The Socorro crash report accumulation pipeline does not process all the crash reports. Though every report is stored on disk, only 10% are processed and saved in HBase as JSON objects. Each crash report has a crash signature (Crash Report Signature or CRS for short). The relationship between crash reports and CRSs is many to one.
Consumers of the crash reports (engineers working on bugfixes, product managers to name a few) had concerns regarding the use of samples. For example, some asked if the 10% sampling is a viable sampling rate to accurately estimate the frequency of the CRSs and if not all of them, then how accurate are the top N most frequently observed crash report signatures? With FF’s usage running into the 100 millions, we can expect new CRSs to be coming in every day. Some are very rare (occurs for a small user base) and others more frequent. How many days can we expect to wait till we see 50% of all the CRS that come in (for a given version)?
To answer these questions, the #breakpad team processed every crash report for the week 03/22-29/2011 , post Firefox 4 release.
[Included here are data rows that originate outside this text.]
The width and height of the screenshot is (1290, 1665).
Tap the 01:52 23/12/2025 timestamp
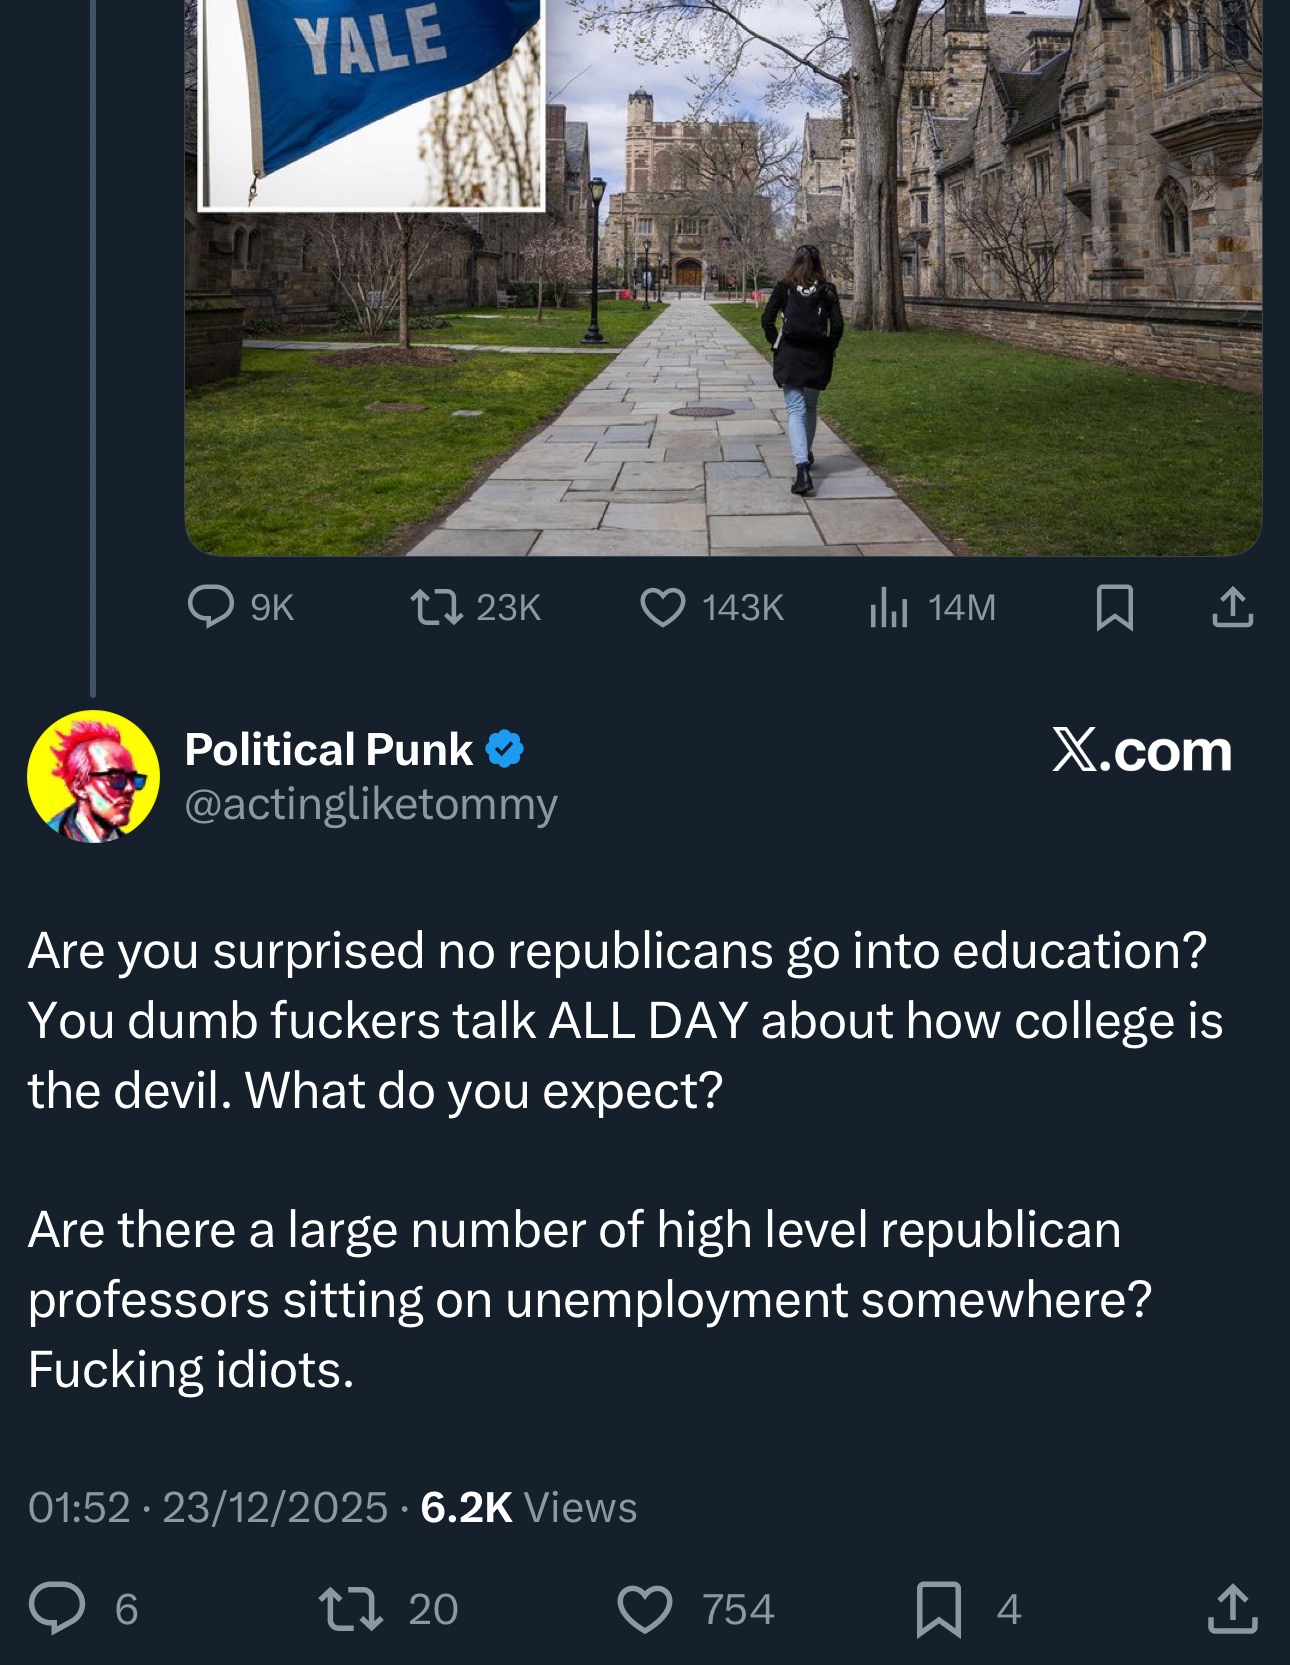tap(207, 1507)
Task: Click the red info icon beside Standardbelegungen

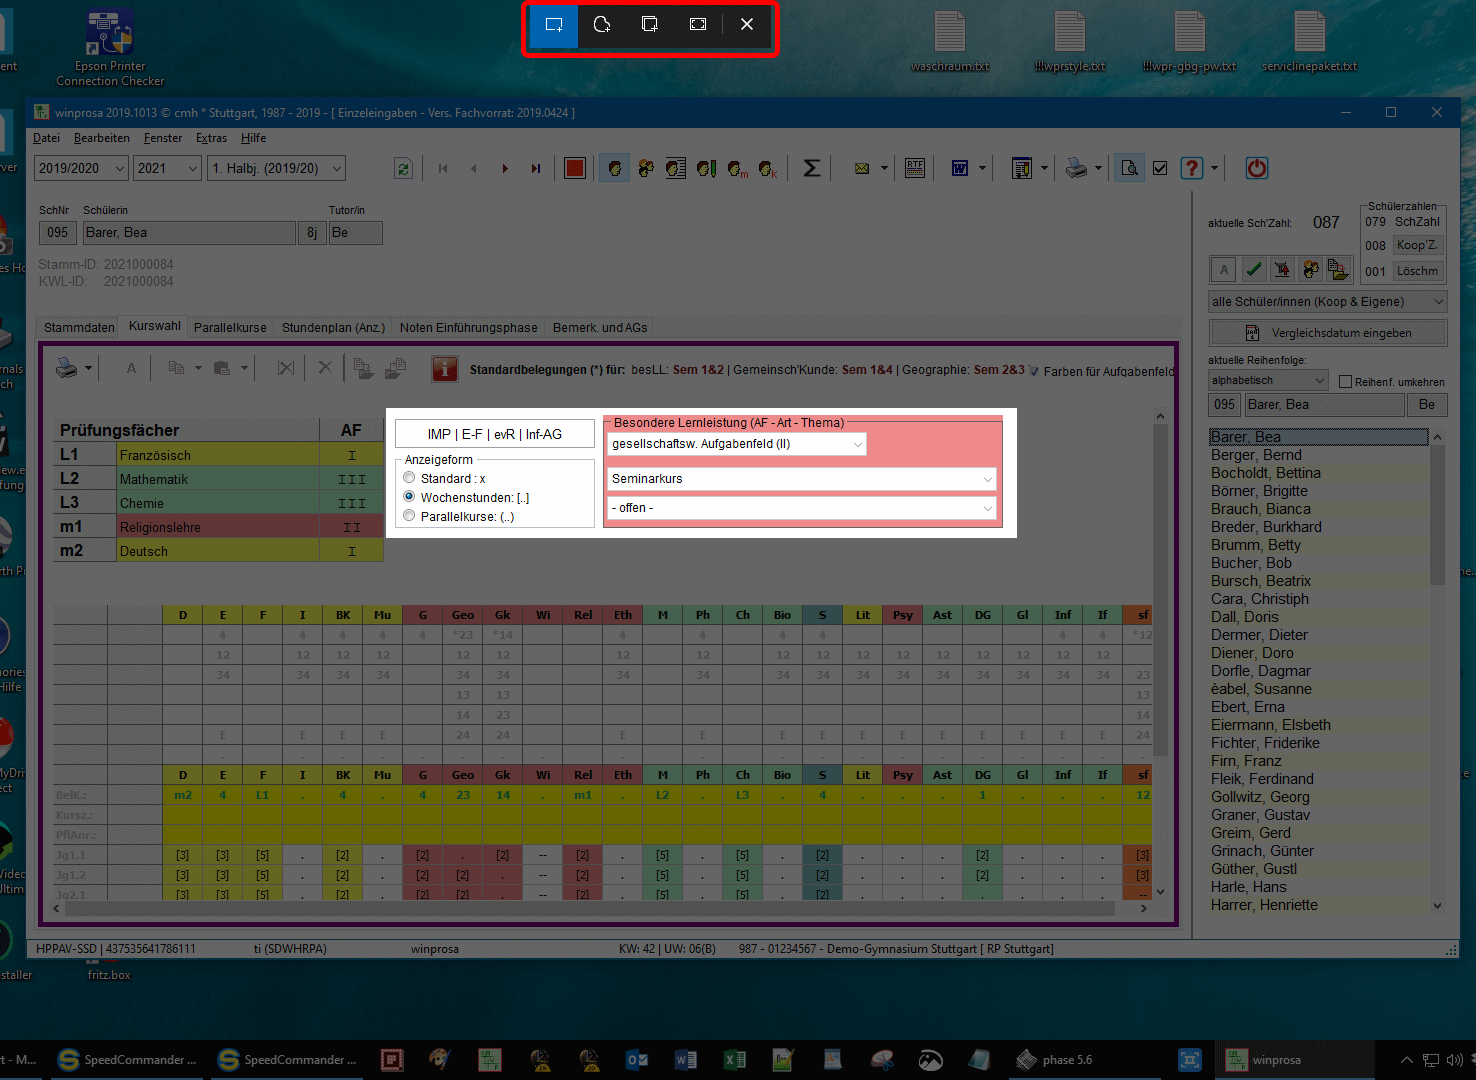Action: click(444, 369)
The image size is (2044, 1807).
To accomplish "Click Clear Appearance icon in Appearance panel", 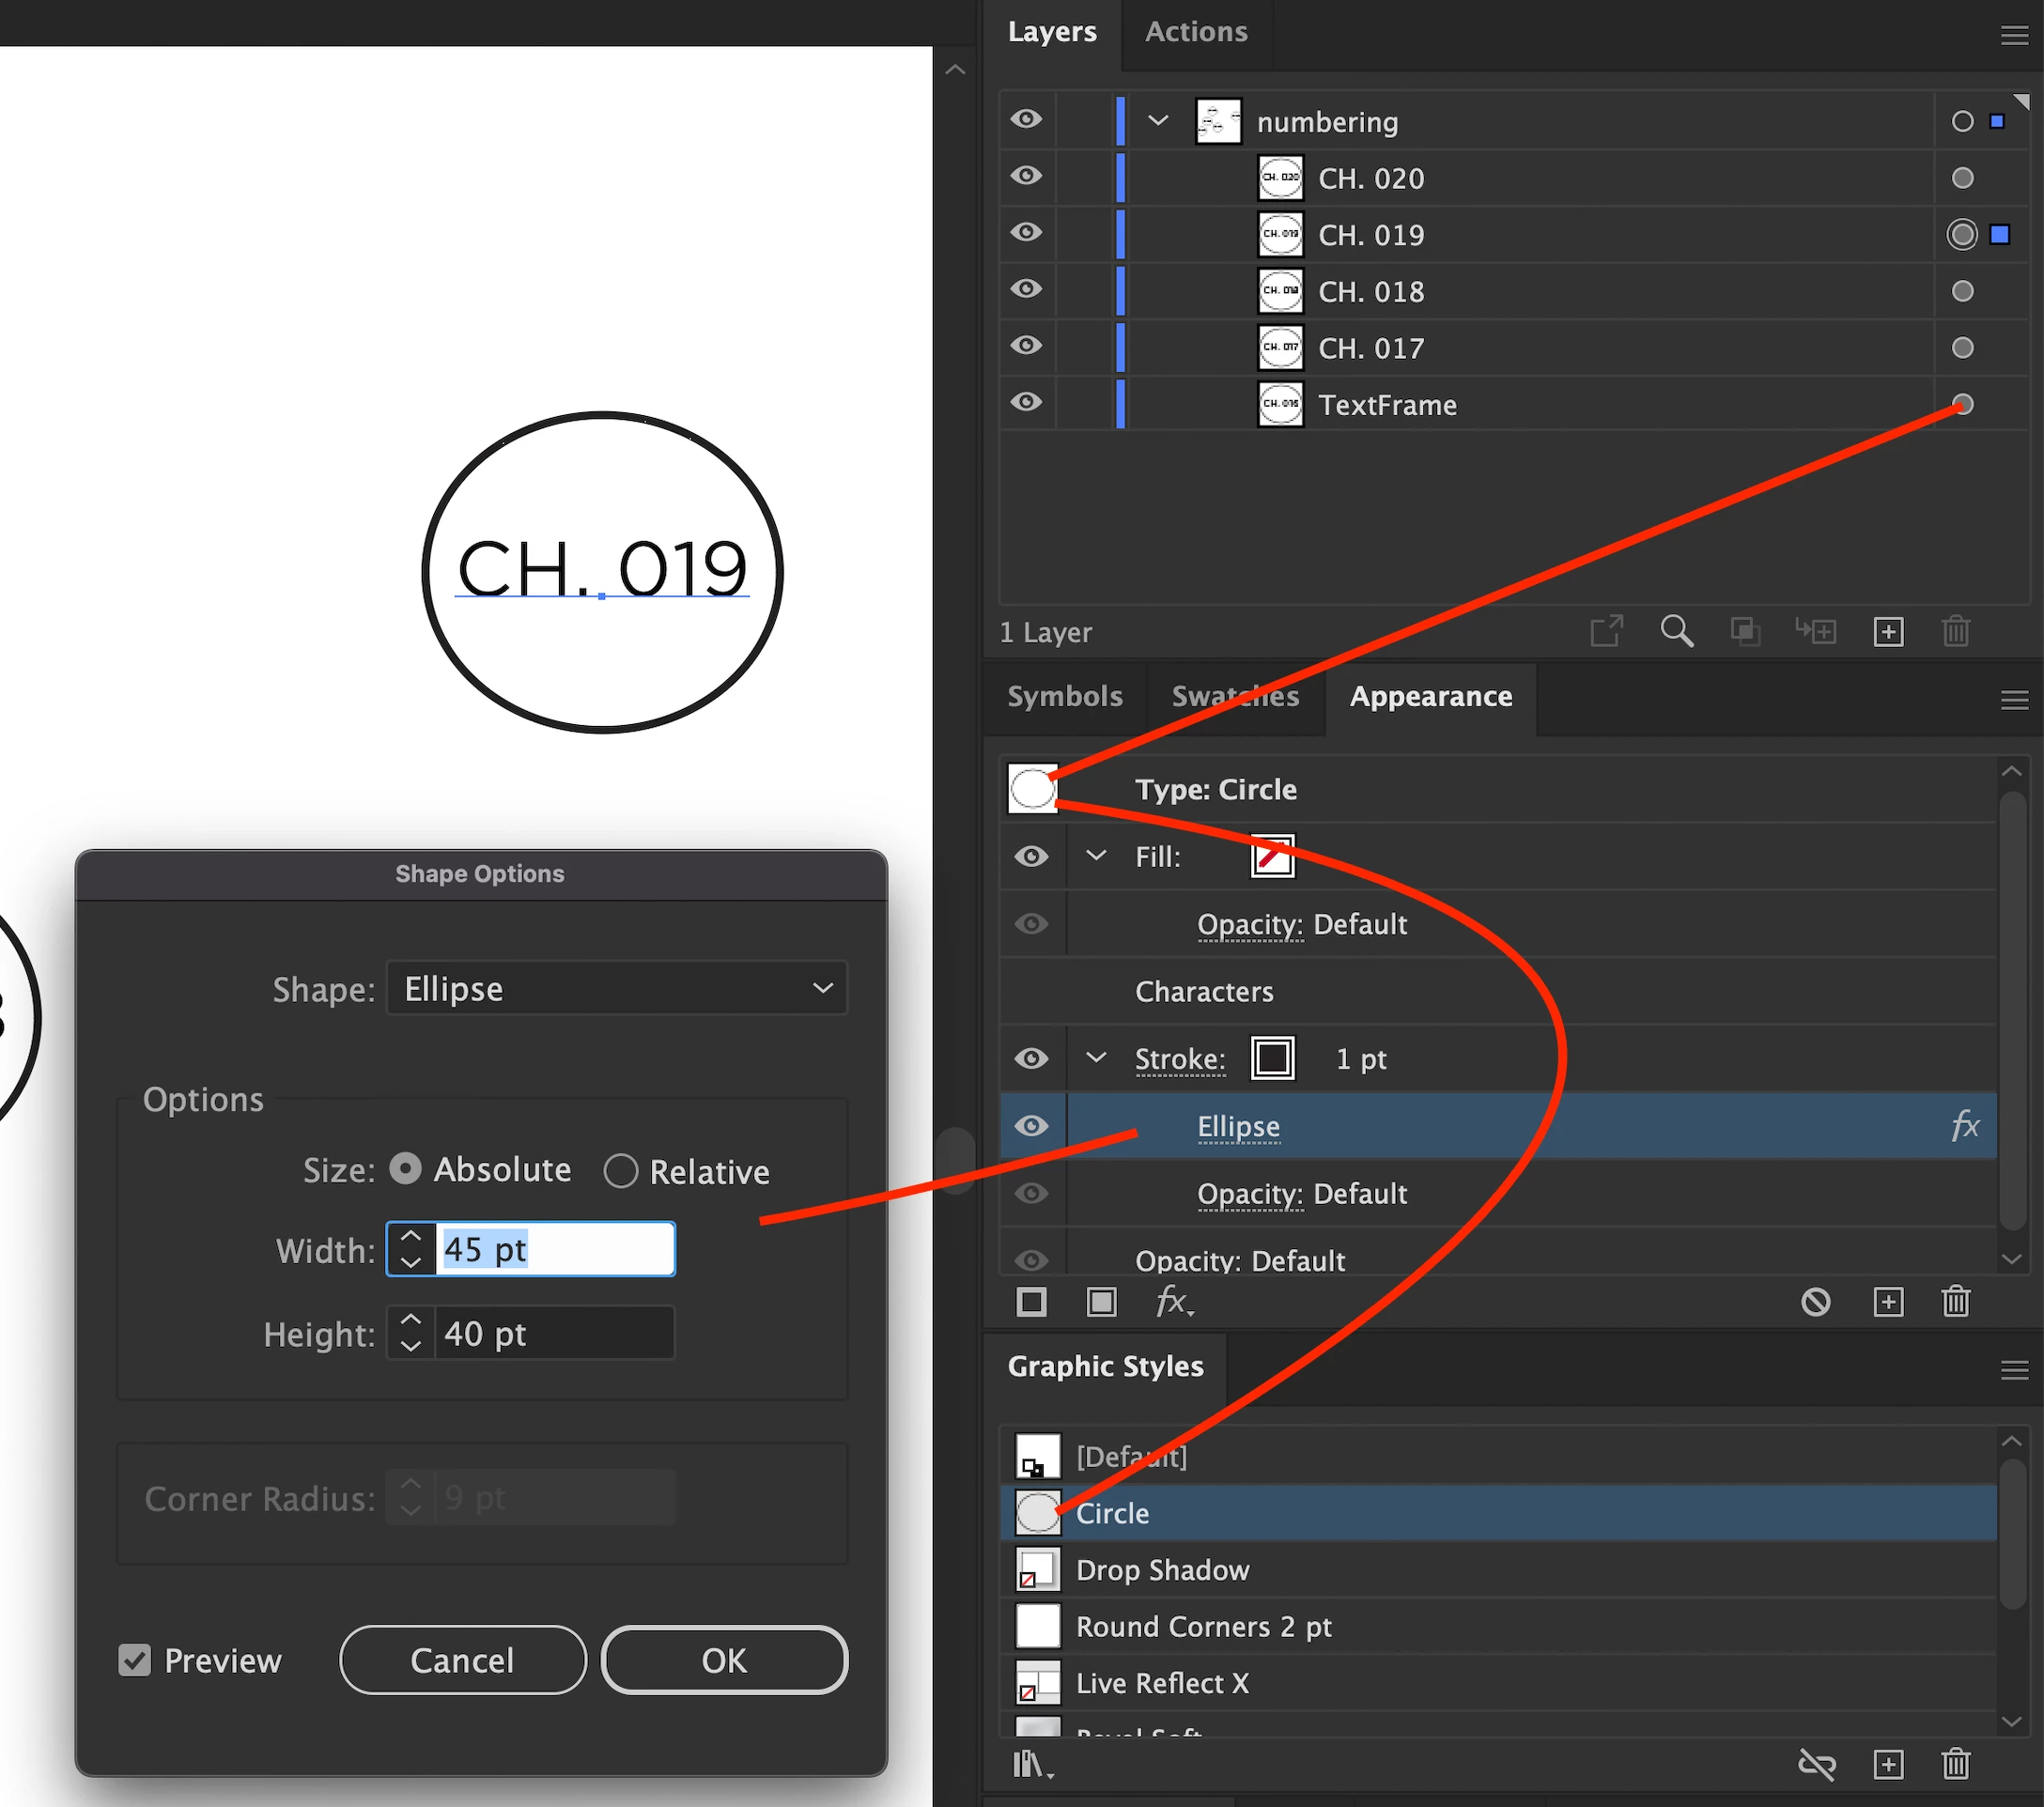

This served as a full enumeration of the crash report data. The full enumeration contained 2.2MM crash reports belonging to 84,760 CRSs.
Primarily, the crash-stats dashboard lists the top 100 most frequent crashes by OS. Some questions,
- How accurate are the sample estimates? Does the top 100 from a sample equal the top 100 from the full enumeration (population) and are the proportion estimates accurate?
- Given estimates, can we provide something about their accuracy?
- How many distinct crash types are there? Throttling is a random sample of incoming crash reports. If in a 10% sample, we observe ‘N’ CRSs, can we estimate how many there in the population i.e. how many haven’t we seen? Estimating the number of unique CRS is entirely different from estimating the proportions of the CRS.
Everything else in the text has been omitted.